Problem requirements: Tally the lines below that contain the word "image", and give only that number.
Input data below:
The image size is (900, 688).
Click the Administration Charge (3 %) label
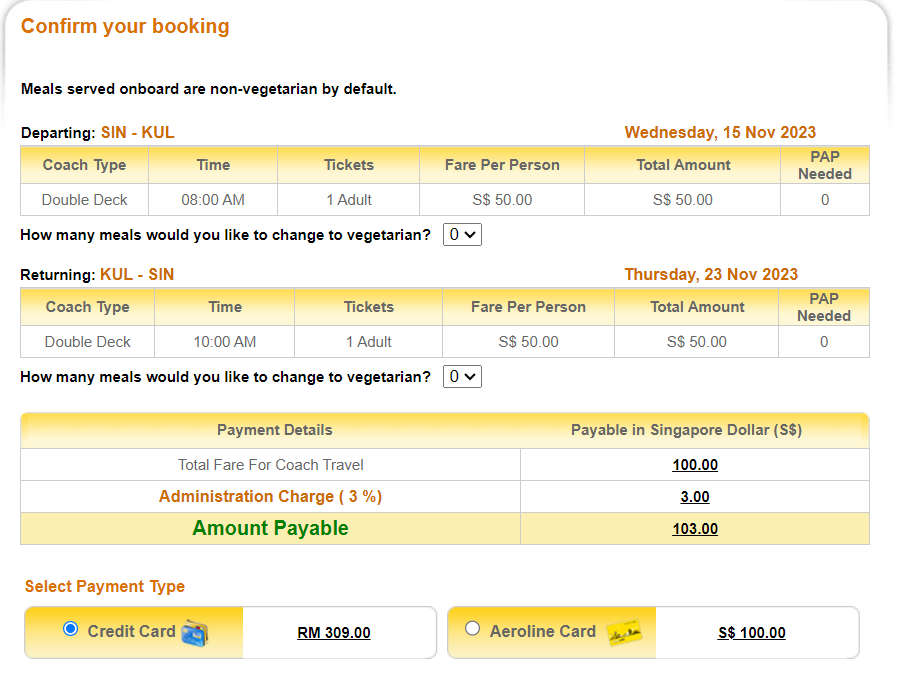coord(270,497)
End of Input data.
Input data below:
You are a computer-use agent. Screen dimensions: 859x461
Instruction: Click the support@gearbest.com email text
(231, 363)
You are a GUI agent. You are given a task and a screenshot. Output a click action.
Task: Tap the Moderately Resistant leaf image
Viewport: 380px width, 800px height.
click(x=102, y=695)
End of Input data.
Answer to this problem: 2